Summary: AI-assisted (Claude) from transcripts

Summary

The "If" That Is Not a Condition

Human beings love logic, and we especially love the if/then. If you study, then you'll get good grades. If you save your money, then you can take that trip. The "if" sets a condition; the "then" delivers a future benefit. It is tempting to read the Christian life this same way—as though heaven were a payoff waiting at the end of a sequence we must complete.

Paul writes something different in Colossians 3:1: "If you have been raised with Christ, seek the things that are above." That "if" is not conditional. It is presupposed. Paul is writing to baptized believers and is stating a settled fact: you have died, you have been raised, and your life is hidden with Christ in God Colossians 3:3. Lutherans confess what Ephesians declares—"by grace you have been saved through faith… not the result of works" Ephesians 2:8-9. Nothing in our standing before God hangs on our performance.

The "Then" Is Future—and the "Then" Is Now

There is, of course, a future "then." When Christ who is our life appears, we also will appear with him in glory Colossians 3:4. Luther's explanation of the Third Article confesses that on the Last Day God will raise us and all the dead and give eternal life to all believers in Christ. Paul stakes everything on this: if there is no resurrection, our preaching and faith are in vain 1 Corinthians 15:13-14. The trumpet will sound, the dead will be raised imperishable, and we will be changed 1 Corinthians 15:51-53.
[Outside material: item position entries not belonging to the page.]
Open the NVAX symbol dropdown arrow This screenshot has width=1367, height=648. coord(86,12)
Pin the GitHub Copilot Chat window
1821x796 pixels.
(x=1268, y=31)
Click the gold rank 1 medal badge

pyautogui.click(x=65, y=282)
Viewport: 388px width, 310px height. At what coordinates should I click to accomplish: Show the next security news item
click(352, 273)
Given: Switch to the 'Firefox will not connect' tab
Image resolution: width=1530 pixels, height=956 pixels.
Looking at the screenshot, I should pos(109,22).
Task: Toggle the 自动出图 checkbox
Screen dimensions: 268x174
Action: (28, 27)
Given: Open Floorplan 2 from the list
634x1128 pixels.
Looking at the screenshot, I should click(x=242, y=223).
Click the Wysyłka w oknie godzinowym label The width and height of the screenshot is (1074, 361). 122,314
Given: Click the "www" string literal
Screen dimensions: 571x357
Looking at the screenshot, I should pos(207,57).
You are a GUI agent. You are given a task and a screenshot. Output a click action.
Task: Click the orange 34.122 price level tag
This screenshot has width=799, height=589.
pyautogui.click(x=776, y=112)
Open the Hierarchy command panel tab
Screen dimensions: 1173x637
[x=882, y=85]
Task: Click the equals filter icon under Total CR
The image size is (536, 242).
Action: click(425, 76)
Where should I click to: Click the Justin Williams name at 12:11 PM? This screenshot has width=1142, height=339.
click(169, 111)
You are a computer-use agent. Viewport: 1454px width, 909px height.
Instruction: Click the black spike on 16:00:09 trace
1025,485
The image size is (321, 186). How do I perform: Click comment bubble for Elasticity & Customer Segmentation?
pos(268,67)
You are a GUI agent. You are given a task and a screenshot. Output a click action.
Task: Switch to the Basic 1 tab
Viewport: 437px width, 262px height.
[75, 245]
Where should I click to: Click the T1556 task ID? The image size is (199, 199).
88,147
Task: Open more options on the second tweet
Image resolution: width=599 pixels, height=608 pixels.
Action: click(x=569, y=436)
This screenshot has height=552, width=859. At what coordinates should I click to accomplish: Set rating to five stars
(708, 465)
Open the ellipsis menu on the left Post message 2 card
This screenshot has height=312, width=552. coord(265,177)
But the resurrection is not only future. Being raised with Christ already shapes today. As Romans 6:3-5 teaches, all who were baptized into Christ Jesus were baptized into his death—and if united with him in a death like his, certainly united with him in a resurrection like his. The "then" of glory has already broken into the "now" of the baptized. That is why the teaching "If/Then Is Now" 5-29-22 names today as one day in all of eternity, not a waiting room outside it.

Baptism: Where the Holy Spirit Meets Us

This is why the Holy Spirit keeps returning us to the same places: the waters of Baptism, the body and blood of Christ in the Supper, Absolution, and the preached Word. There the Spirit drowns the old Adam and the old Eve and raises the new creation. Luther refused to speak of himself as someone who had been baptized; he said, "I am baptized," because Baptism is a continual blessing—a daily death and a daily rising into the child of God we were created to be.

That daily rising is what Paul describes: "I have been crucified with Christ. It is no longer I who live, but Christ who lives in me. And the life I now live in the flesh I live by faith in the Son of God, who loved me and gave himself for me" Galatians 2:20. Our lives are bound to his life. Because he lives, we live.

Minds Set on Things Above

To "seek the things that are above, where Christ is seated at the right hand of God" Colossians 3:1-2 is not escapism. It is the Spirit centering us on the ascended Christ so that the burdens of sin, fear, and the world's terrors no longer define us. We still have lives to live here—but we live them as the new creation, no longer crushed under the record that stood against us, which Christ has nailed to the cross Colossians 2:13-14.

From this living root comes love of neighbor—not as a condition we meet to earn anything, but as the fruit of Christ dwelling in us. We are "his workmanship, created in Christ Jesus for good works, which God prepared beforehand, that we should walk in them" Ephesians 2:10. The cross was not only for a future hope; it was for our today. God is not the God of the dead but of the living. So if you are in Christ—and by Baptism you are—then you are indeed raised. The "if/then" is now.